(Data begins)

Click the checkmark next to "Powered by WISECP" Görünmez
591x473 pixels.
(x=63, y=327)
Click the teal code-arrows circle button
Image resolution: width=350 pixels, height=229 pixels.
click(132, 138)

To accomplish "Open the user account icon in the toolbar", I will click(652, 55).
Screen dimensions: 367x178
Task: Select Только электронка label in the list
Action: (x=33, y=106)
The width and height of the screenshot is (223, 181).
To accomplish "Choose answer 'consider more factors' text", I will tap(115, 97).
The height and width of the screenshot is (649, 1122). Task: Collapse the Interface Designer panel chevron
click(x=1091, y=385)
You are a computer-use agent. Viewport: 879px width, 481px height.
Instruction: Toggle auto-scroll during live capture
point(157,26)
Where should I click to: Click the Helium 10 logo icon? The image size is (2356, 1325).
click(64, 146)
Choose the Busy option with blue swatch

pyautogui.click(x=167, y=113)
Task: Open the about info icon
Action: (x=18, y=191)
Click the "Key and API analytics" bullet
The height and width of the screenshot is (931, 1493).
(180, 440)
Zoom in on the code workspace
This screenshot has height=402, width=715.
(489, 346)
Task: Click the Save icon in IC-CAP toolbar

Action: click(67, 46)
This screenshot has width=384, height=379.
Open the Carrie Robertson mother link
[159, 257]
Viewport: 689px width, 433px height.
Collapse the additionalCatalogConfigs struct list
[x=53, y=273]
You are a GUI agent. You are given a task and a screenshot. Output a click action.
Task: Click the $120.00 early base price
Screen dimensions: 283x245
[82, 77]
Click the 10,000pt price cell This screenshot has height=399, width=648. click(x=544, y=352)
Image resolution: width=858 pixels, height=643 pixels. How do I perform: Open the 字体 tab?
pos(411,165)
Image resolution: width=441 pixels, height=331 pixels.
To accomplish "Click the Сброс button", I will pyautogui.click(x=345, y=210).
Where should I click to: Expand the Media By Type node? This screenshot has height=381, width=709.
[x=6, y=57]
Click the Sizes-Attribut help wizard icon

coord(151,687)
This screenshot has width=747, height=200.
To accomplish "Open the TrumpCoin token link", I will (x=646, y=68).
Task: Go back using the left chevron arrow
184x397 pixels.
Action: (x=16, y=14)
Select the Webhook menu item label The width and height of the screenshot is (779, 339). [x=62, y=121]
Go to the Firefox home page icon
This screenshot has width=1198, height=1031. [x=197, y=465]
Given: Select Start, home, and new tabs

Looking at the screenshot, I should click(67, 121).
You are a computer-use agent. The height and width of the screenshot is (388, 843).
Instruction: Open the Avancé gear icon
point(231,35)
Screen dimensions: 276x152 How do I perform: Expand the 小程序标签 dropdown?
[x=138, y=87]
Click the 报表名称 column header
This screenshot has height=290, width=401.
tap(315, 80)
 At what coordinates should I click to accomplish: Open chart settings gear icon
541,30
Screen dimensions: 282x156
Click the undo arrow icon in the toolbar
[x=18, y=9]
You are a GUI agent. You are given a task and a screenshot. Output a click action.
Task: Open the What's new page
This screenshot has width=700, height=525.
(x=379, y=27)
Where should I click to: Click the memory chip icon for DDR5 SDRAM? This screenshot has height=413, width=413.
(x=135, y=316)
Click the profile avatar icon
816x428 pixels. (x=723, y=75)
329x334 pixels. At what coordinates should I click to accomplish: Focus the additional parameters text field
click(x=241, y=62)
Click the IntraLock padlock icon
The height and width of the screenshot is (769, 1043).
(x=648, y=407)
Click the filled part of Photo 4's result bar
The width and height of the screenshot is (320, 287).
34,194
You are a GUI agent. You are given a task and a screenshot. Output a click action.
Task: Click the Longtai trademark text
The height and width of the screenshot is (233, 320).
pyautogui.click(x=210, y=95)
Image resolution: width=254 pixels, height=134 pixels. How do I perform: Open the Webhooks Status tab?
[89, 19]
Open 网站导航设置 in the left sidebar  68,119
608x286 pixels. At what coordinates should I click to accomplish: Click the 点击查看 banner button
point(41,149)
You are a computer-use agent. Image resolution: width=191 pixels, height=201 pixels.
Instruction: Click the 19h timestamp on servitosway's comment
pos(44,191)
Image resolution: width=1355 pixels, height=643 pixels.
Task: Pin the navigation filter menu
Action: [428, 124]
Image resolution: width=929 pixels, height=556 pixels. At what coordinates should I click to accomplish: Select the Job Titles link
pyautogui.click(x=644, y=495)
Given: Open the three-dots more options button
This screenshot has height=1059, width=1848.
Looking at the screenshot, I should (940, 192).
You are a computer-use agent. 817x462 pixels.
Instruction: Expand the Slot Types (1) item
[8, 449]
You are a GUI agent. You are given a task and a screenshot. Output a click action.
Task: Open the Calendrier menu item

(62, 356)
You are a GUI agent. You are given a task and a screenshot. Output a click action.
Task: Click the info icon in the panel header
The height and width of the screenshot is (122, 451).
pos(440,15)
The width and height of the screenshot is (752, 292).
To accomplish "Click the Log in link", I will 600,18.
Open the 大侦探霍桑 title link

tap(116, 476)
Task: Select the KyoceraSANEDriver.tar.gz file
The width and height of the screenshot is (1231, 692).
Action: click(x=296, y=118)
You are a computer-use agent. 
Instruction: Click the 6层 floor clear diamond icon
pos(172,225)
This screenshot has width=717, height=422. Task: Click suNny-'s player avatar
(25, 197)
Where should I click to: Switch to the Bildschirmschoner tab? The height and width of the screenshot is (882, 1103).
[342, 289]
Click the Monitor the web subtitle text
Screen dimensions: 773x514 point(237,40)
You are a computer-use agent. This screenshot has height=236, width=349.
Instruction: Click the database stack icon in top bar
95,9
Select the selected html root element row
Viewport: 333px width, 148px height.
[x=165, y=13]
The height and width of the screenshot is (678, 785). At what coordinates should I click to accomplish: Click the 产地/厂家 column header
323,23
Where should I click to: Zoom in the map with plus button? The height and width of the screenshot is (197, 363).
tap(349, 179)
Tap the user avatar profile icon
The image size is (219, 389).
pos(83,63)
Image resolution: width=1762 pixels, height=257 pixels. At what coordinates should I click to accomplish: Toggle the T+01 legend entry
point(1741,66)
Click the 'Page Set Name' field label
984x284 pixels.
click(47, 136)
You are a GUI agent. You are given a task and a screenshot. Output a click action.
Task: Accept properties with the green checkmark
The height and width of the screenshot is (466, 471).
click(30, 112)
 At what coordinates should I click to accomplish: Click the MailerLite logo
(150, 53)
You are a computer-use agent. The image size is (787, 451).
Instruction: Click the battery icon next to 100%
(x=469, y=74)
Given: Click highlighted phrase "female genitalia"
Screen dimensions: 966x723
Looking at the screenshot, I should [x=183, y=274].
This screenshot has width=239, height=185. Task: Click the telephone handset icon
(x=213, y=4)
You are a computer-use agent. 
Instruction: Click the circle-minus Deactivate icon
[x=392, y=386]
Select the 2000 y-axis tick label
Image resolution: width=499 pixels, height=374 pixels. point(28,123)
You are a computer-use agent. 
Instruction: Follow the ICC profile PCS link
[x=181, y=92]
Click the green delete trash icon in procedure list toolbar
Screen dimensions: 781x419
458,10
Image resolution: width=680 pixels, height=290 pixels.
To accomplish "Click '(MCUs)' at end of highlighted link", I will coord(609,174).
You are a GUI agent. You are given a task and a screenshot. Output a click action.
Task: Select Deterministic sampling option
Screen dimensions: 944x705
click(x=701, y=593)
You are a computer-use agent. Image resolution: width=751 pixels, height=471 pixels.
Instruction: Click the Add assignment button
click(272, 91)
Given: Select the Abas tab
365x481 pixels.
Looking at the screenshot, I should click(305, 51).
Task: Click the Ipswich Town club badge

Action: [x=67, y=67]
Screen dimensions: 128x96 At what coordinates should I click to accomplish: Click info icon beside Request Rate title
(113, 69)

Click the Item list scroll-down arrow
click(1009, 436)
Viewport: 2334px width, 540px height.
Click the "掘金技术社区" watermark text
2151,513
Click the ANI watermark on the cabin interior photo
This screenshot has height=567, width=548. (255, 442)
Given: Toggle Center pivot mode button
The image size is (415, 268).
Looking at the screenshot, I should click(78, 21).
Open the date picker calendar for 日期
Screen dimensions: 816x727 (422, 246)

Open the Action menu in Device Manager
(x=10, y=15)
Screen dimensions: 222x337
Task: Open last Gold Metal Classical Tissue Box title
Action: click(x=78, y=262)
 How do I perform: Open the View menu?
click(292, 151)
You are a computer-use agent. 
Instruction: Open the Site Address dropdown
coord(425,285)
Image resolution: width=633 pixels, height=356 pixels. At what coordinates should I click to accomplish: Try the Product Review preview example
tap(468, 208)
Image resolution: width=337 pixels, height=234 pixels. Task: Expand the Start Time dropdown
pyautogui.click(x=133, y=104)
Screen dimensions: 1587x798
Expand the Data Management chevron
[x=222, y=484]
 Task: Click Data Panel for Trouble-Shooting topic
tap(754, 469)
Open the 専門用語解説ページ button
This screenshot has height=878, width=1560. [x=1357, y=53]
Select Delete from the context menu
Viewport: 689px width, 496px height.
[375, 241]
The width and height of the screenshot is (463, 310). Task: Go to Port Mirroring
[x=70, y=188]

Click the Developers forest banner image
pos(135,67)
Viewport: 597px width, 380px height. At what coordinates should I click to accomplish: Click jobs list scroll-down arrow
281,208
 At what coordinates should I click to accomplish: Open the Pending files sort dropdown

(Data ends)

→ Aim of the task
Copy the records above exactly, please, but only from the first line through the line containing "Task: Click the $120.00 early base price".

→ Solution to this exercise
Click the checkmark next to "Powered by WISECP" Görünmez
591x473 pixels.
(x=63, y=327)
Click the teal code-arrows circle button
Image resolution: width=350 pixels, height=229 pixels.
click(132, 138)

To accomplish "Open the user account icon in the toolbar", I will click(652, 55).
Screen dimensions: 367x178
Task: Select Только электронка label in the list
Action: (x=33, y=106)
The width and height of the screenshot is (223, 181).
To accomplish "Choose answer 'consider more factors' text", I will tap(115, 97).
The height and width of the screenshot is (649, 1122). Task: Collapse the Interface Designer panel chevron
click(x=1091, y=385)
You are a computer-use agent. Viewport: 879px width, 481px height.
Instruction: Toggle auto-scroll during live capture
point(157,26)
Where should I click to: Click the Helium 10 logo icon? The image size is (2356, 1325).
click(64, 146)
Choose the Busy option with blue swatch

pyautogui.click(x=167, y=113)
Task: Open the about info icon
Action: (x=18, y=191)
Click the "Key and API analytics" bullet
The height and width of the screenshot is (931, 1493).
(180, 440)
Zoom in on the code workspace
This screenshot has height=402, width=715.
(489, 346)
Task: Click the Save icon in IC-CAP toolbar

Action: click(67, 46)
This screenshot has width=384, height=379.
Open the Carrie Robertson mother link
[159, 257]
Viewport: 689px width, 433px height.
Collapse the additionalCatalogConfigs struct list
[x=53, y=273]
You are a GUI agent. You are given a task and a screenshot. Output a click action.
Task: Click the $120.00 early base price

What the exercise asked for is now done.